Durch ihre hohe Porosität ist auch Pflanzenkohle ein idealer Lebensraum für Pilze und Bakterien. Sie fördert deshalb das Leben von Mikroorganismen im Boden und ermöglicht dadurch einen anhaltenden Humusaufbau. Pflanzenkohle wirkt auch als Langzeitspeicher im Boden für Nährstoffe und Wasser.

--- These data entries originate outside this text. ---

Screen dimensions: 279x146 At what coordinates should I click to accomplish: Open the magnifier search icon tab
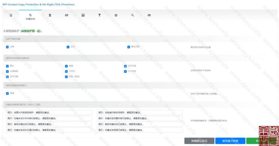pyautogui.click(x=132, y=15)
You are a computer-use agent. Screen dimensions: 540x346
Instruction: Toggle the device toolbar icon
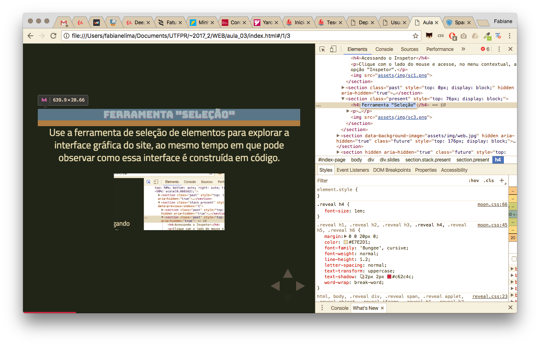point(333,49)
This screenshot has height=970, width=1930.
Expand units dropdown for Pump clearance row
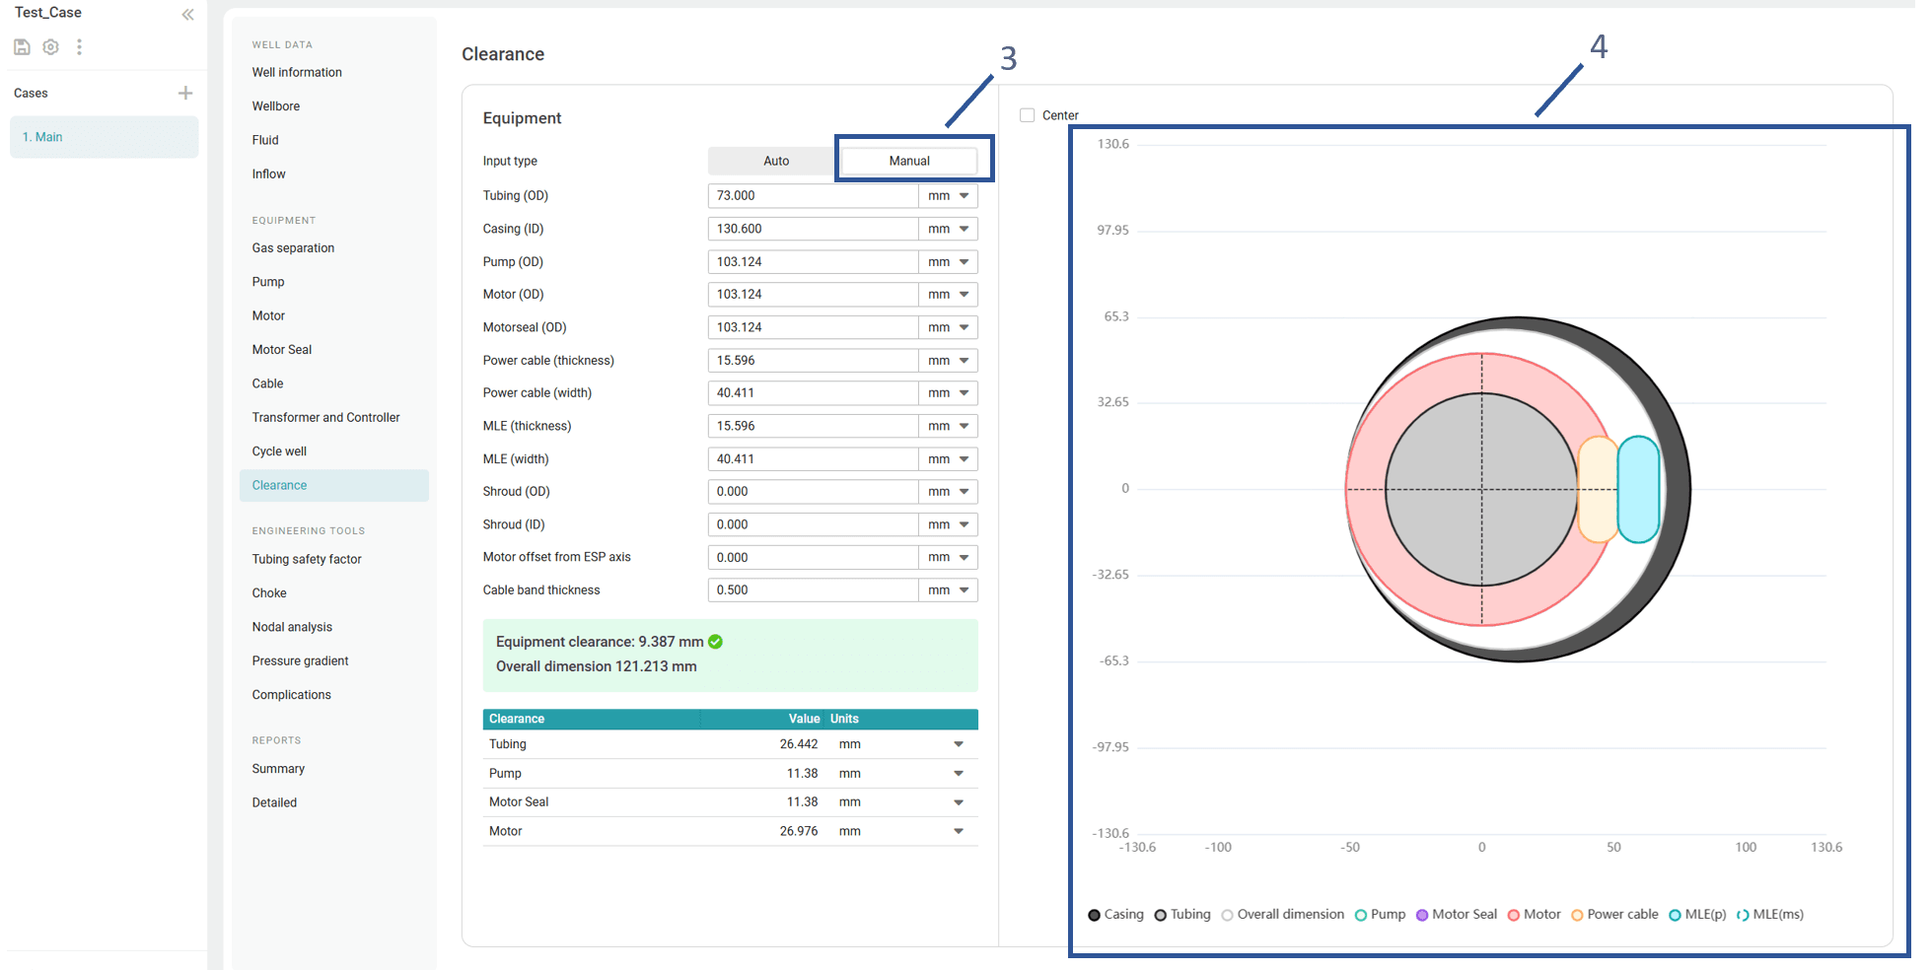click(958, 774)
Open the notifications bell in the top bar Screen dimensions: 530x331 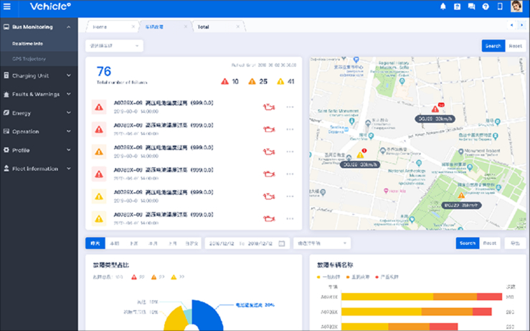(x=443, y=6)
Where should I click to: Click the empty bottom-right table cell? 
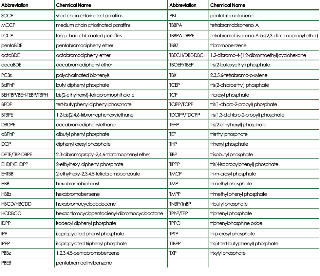264,263
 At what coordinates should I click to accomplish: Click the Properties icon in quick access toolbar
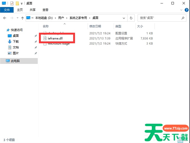pos(12,3)
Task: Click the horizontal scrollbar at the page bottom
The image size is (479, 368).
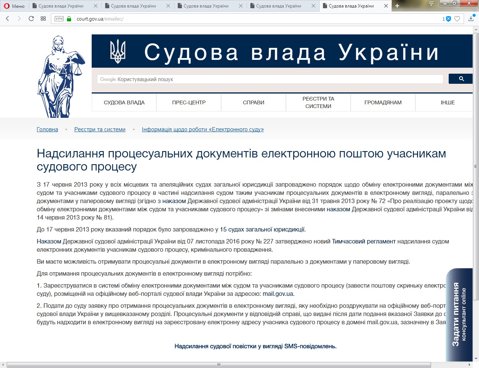Action: pos(219,365)
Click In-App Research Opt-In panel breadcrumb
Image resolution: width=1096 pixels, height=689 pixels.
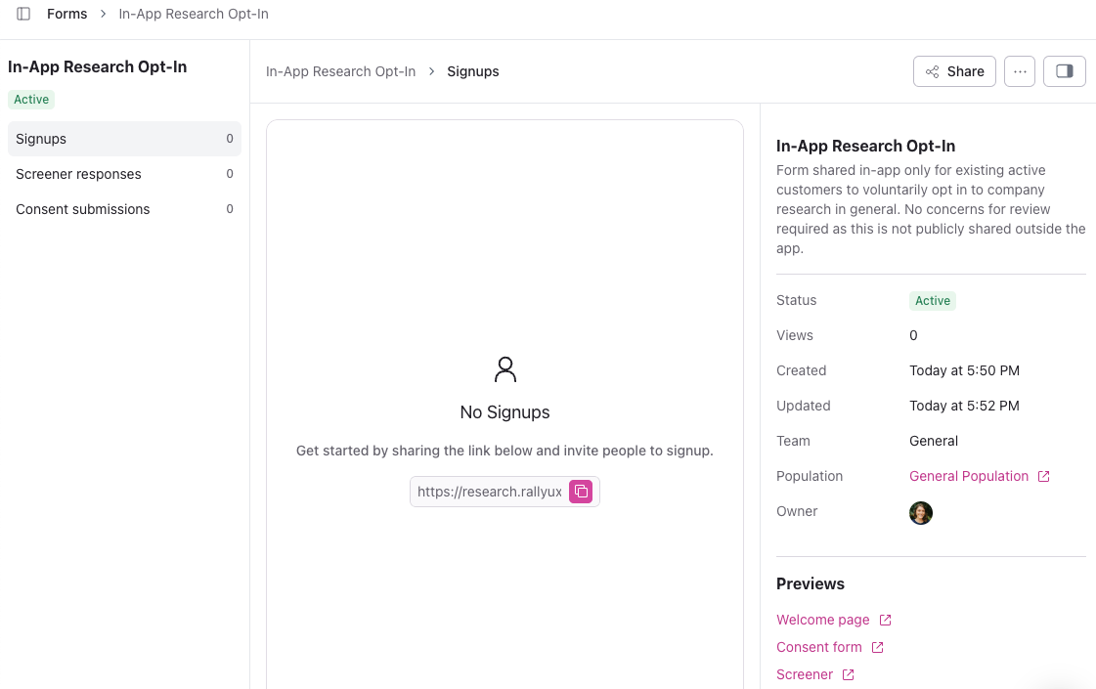[340, 71]
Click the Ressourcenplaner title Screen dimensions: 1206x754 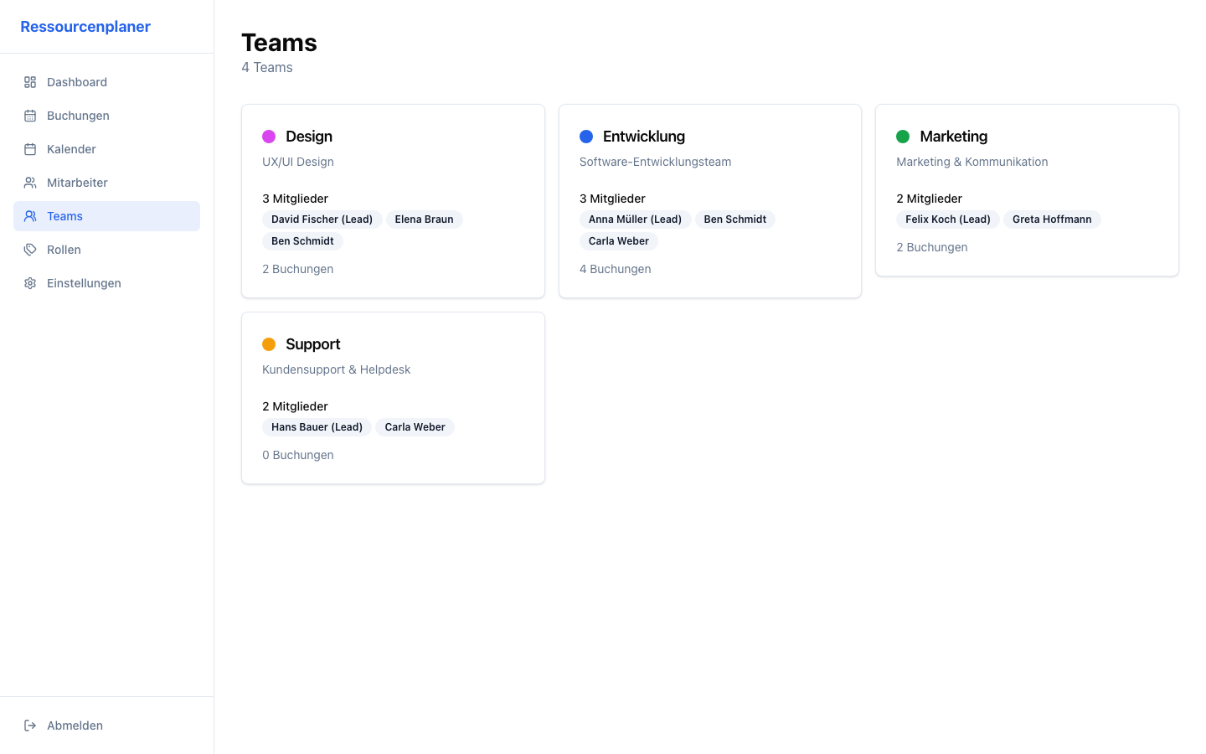[85, 26]
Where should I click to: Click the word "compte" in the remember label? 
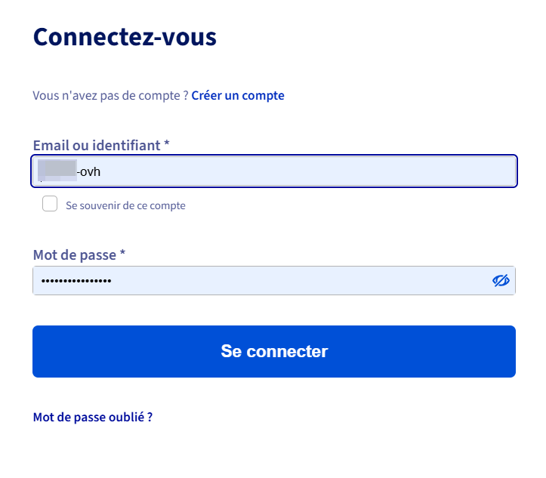(x=169, y=205)
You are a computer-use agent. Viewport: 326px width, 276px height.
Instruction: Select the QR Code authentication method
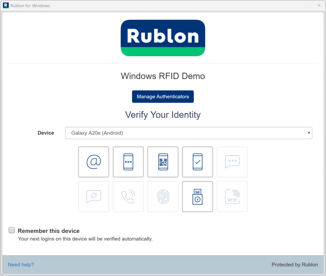[163, 162]
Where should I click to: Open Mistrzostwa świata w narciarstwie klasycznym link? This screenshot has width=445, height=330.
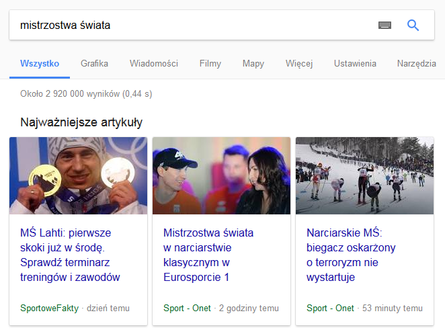208,255
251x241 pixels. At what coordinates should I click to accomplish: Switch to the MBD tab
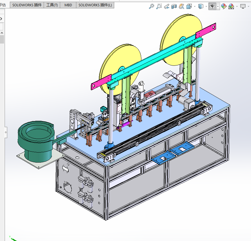click(x=68, y=5)
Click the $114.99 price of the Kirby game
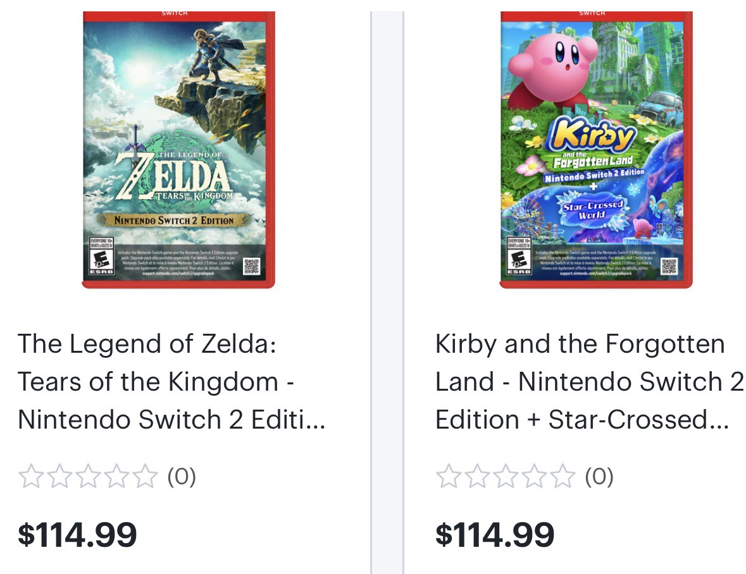This screenshot has width=746, height=574. click(495, 534)
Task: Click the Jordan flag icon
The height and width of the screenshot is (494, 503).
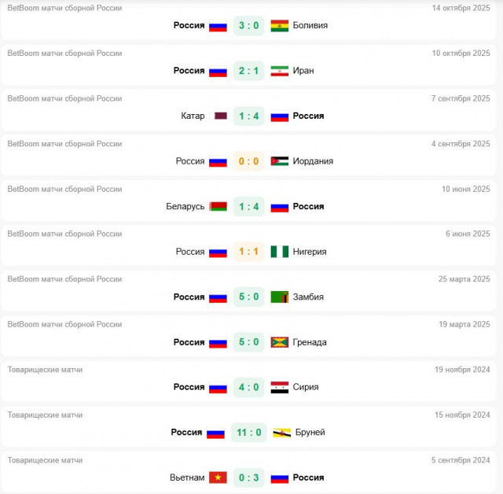Action: [279, 161]
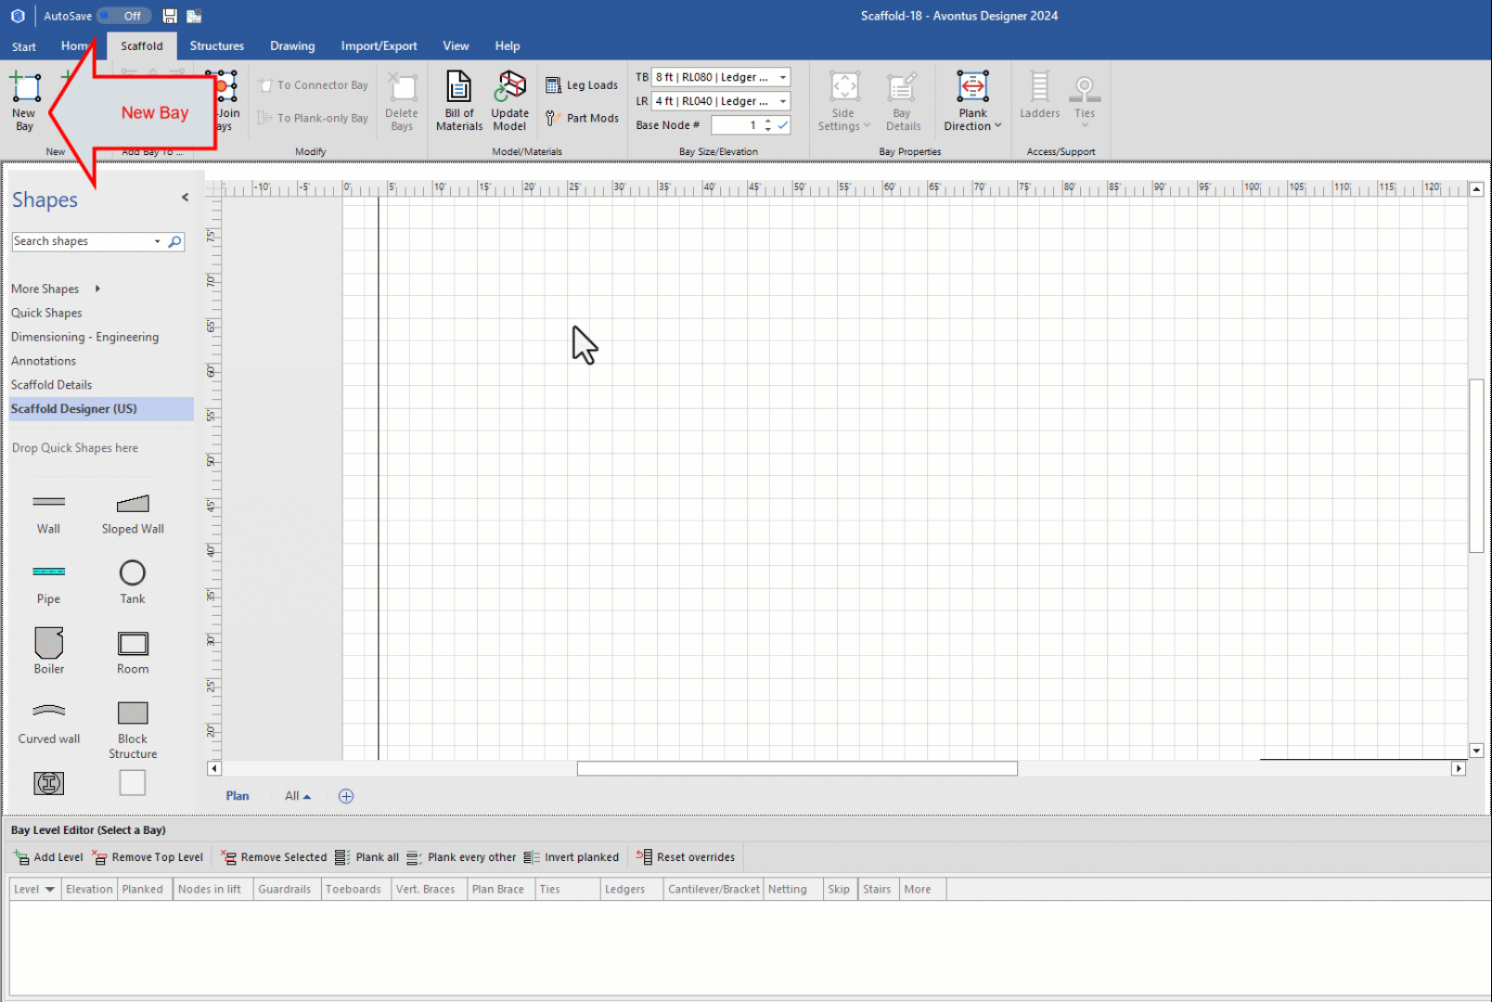This screenshot has height=1002, width=1492.
Task: Click Reset overrides button
Action: tap(686, 857)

Werden Pflanzenreste oder Holz zu Kohle umgewandelt, was in der Fachsprache als Karbonisierung bezeichnet wird, so erhält man einen Stoff, der, ähnlich wie die noch in der Erde ruhende Steinkohle, über einen sehr langen Zeitraum chemisch stabil bleibt und den darin gespeicherten Kohlenstoff nicht freisetzt. Mit dem Einsatz von Pflanzenkohle in der Landwirtschaft können also zwei Fliegen mit einer Klappe geschlagen werden: die Qualität der Böden wird erhöht und die Freisetzung von Kohlendioxid in die Atmosphäre wird reduziert. Darüber hinaus lässt sich die bei der Karbonisierung entstehende Prozesswärme zu Heizzwecken nutzen oder über Kraft-Wärmekopplung in elektrische Energie umwandeln. Damit kann die Karbonisierung einen innovativen Beitrag zur Energiewende leisten.